### Information provided
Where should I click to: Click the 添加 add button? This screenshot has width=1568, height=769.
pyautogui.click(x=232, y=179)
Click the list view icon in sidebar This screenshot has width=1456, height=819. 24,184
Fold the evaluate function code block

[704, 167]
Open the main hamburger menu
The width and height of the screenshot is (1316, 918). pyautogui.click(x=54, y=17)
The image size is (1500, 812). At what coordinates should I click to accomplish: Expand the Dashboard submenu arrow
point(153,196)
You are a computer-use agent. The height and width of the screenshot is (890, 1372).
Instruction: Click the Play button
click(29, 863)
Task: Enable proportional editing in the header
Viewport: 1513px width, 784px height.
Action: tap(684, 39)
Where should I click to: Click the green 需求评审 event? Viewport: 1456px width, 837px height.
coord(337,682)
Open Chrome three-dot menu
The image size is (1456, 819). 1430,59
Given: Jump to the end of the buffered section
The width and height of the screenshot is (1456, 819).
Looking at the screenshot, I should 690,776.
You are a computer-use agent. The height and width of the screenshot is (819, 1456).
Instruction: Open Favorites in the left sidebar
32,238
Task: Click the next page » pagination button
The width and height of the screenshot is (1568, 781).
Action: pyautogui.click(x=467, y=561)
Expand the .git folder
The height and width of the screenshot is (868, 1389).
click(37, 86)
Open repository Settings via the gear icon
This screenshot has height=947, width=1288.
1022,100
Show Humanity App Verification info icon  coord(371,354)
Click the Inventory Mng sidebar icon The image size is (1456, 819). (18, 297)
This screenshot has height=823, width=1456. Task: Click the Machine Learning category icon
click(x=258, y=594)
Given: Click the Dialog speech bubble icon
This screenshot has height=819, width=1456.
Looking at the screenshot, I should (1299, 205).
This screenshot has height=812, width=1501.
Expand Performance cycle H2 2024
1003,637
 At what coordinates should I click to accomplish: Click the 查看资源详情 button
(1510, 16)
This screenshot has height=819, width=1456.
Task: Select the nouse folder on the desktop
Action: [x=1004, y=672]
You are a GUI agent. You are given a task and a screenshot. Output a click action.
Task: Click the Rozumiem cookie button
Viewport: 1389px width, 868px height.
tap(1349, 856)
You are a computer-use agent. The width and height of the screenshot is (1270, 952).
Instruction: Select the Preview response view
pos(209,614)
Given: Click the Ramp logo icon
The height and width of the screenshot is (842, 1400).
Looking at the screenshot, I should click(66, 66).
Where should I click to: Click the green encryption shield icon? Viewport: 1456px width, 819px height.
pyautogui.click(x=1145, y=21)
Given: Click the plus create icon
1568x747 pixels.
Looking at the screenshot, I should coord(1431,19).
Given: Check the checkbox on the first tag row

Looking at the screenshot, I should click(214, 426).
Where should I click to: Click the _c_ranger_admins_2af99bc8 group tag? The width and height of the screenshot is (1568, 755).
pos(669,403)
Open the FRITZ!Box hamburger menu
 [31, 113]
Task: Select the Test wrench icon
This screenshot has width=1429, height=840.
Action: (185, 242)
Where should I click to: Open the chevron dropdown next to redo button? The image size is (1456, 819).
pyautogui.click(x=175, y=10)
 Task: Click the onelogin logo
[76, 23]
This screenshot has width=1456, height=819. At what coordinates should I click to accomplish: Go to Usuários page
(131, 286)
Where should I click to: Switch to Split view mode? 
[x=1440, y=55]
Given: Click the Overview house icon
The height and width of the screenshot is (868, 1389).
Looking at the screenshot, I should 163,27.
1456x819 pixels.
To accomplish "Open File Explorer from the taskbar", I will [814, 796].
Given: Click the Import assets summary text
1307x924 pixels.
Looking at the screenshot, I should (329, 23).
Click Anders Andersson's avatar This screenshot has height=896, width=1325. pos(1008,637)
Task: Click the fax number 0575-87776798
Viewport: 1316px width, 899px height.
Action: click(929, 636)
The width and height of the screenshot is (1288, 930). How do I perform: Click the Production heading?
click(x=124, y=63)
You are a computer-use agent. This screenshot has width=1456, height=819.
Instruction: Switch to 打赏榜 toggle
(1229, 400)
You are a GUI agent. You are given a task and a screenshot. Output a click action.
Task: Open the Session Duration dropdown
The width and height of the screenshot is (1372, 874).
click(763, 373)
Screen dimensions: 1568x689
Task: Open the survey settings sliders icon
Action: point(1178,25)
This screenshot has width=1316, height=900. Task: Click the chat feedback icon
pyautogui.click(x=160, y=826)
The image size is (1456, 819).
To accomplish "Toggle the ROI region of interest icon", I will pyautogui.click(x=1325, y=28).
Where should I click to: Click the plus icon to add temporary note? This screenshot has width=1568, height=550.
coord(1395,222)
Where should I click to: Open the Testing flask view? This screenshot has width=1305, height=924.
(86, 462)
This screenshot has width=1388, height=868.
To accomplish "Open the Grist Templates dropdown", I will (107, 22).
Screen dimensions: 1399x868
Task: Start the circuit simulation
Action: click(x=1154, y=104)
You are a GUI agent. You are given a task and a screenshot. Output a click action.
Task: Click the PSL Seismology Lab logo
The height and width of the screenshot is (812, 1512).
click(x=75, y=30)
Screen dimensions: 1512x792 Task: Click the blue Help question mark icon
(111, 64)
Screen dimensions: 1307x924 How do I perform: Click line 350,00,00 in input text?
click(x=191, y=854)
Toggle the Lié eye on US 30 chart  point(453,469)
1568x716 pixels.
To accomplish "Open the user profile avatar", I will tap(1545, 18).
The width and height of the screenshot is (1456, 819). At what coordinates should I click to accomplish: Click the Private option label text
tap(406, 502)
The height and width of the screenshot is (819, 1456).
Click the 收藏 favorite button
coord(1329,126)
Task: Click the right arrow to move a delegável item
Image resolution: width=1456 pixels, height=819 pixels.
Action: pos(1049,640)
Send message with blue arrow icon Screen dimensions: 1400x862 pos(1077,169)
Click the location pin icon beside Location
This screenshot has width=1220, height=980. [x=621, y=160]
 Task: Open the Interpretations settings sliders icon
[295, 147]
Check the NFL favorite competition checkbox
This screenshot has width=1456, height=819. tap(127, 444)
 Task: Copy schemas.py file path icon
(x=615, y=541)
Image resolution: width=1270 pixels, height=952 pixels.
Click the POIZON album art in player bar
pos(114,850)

### Work request
What you need to do is retype all the entries exactly as written.

### Response to this task
Where should I click to: Click the 添加 add button? This screenshot has width=1568, height=769.
pyautogui.click(x=232, y=179)
Click the list view icon in sidebar This screenshot has width=1456, height=819. 24,184
Fold the evaluate function code block

[704, 167]
Open the main hamburger menu
The width and height of the screenshot is (1316, 918). pyautogui.click(x=54, y=17)
The image size is (1500, 812). At what coordinates should I click to accomplish: Expand the Dashboard submenu arrow
point(153,196)
You are a computer-use agent. The height and width of the screenshot is (890, 1372).
Instruction: Click the Play button
click(29, 863)
Task: Enable proportional editing in the header
Viewport: 1513px width, 784px height.
Action: tap(684, 39)
Where should I click to: Click the green 需求评审 event? Viewport: 1456px width, 837px height.
coord(337,682)
Open Chrome three-dot menu
The image size is (1456, 819). 1430,59
Given: Jump to the end of the buffered section
The width and height of the screenshot is (1456, 819).
Looking at the screenshot, I should 690,776.
You are a computer-use agent. The height and width of the screenshot is (819, 1456).
Instruction: Open Favorites in the left sidebar
32,238
Task: Click the next page » pagination button
The width and height of the screenshot is (1568, 781).
Action: pyautogui.click(x=467, y=561)
Expand the .git folder
The height and width of the screenshot is (868, 1389).
click(37, 86)
Open repository Settings via the gear icon
This screenshot has height=947, width=1288.
1022,100
Show Humanity App Verification info icon  coord(371,354)
Click the Inventory Mng sidebar icon The image size is (1456, 819). (18, 297)
This screenshot has height=823, width=1456. Task: Click the Machine Learning category icon
click(x=258, y=594)
Given: Click the Dialog speech bubble icon
This screenshot has height=819, width=1456.
Looking at the screenshot, I should (1299, 205).
This screenshot has height=812, width=1501.
Expand Performance cycle H2 2024
1003,637
 At what coordinates should I click to accomplish: Click the 查看资源详情 button
(1510, 16)
This screenshot has height=819, width=1456.
Task: Select the nouse folder on the desktop
Action: [x=1004, y=672]
You are a GUI agent. You are given a task and a screenshot. Output a click action.
Task: Click the Rozumiem cookie button
Viewport: 1389px width, 868px height.
tap(1349, 856)
You are a computer-use agent. The width and height of the screenshot is (1270, 952).
Instruction: Select the Preview response view
pos(209,614)
Given: Click the Ramp logo icon
The height and width of the screenshot is (842, 1400).
Looking at the screenshot, I should click(66, 66).
Where should I click to: Click the green encryption shield icon? Viewport: 1456px width, 819px height.
pyautogui.click(x=1145, y=21)
Given: Click the plus create icon
1568x747 pixels.
Looking at the screenshot, I should coord(1431,19).
Given: Check the checkbox on the first tag row

Looking at the screenshot, I should click(214, 426).
Where should I click to: Click the _c_ranger_admins_2af99bc8 group tag? The width and height of the screenshot is (1568, 755).
pos(669,403)
Open the FRITZ!Box hamburger menu
 [31, 113]
Task: Select the Test wrench icon
This screenshot has width=1429, height=840.
Action: (185, 242)
Where should I click to: Open the chevron dropdown next to redo button? The image size is (1456, 819).
pyautogui.click(x=175, y=10)
 Task: Click the onelogin logo
[76, 23]
This screenshot has width=1456, height=819. At what coordinates should I click to accomplish: Go to Usuários page
(131, 286)
Where should I click to: Switch to Split view mode? 
[x=1440, y=55]
Given: Click the Overview house icon
The height and width of the screenshot is (868, 1389).
Looking at the screenshot, I should 163,27.
1456x819 pixels.
To accomplish "Open File Explorer from the taskbar", I will [814, 796].
Given: Click the Import assets summary text
1307x924 pixels.
Looking at the screenshot, I should (329, 23).
Click Anders Andersson's avatar This screenshot has height=896, width=1325. pos(1008,637)
Task: Click the fax number 0575-87776798
Viewport: 1316px width, 899px height.
Action: click(929, 636)
The width and height of the screenshot is (1288, 930). How do I perform: Click the Production heading?
click(x=124, y=63)
You are a computer-use agent. This screenshot has width=1456, height=819.
Instruction: Switch to 打赏榜 toggle
(1229, 400)
You are a GUI agent. You are given a task and a screenshot. Output a click action.
Task: Open the Session Duration dropdown
The width and height of the screenshot is (1372, 874).
click(763, 373)
Screen dimensions: 1568x689
Task: Open the survey settings sliders icon
Action: point(1178,25)
This screenshot has width=1316, height=900. Task: Click the chat feedback icon
pyautogui.click(x=160, y=826)
The image size is (1456, 819).
To accomplish "Toggle the ROI region of interest icon", I will pyautogui.click(x=1325, y=28).
Where should I click to: Click the plus icon to add temporary note? This screenshot has width=1568, height=550.
coord(1395,222)
Where should I click to: Open the Testing flask view? This screenshot has width=1305, height=924.
(86, 462)
This screenshot has width=1388, height=868.
To accomplish "Open the Grist Templates dropdown", I will (107, 22).
Screen dimensions: 1399x868
Task: Start the circuit simulation
Action: click(x=1154, y=104)
You are a GUI agent. You are given a task and a screenshot. Output a click action.
Task: Click the PSL Seismology Lab logo
The height and width of the screenshot is (812, 1512).
click(x=75, y=30)
Screen dimensions: 1512x792 Task: Click the blue Help question mark icon
(111, 64)
Screen dimensions: 1307x924 How do I perform: Click line 350,00,00 in input text?
click(x=191, y=854)
Toggle the Lié eye on US 30 chart  point(453,469)
1568x716 pixels.
To accomplish "Open the user profile avatar", I will tap(1545, 18).
The width and height of the screenshot is (1456, 819). At what coordinates should I click to accomplish: Click the Private option label text
tap(406, 502)
The height and width of the screenshot is (819, 1456).
Click the 收藏 favorite button
coord(1329,126)
Task: Click the right arrow to move a delegável item
Image resolution: width=1456 pixels, height=819 pixels.
Action: pos(1049,640)
Send message with blue arrow icon Screen dimensions: 1400x862 pos(1077,169)
Click the location pin icon beside Location
This screenshot has width=1220, height=980. [x=621, y=160]
 Task: Open the Interpretations settings sliders icon
[295, 147]
Check the NFL favorite competition checkbox
This screenshot has width=1456, height=819. tap(127, 444)
 Task: Copy schemas.py file path icon
(x=615, y=541)
Image resolution: width=1270 pixels, height=952 pixels.
Click the POIZON album art in player bar
pos(114,850)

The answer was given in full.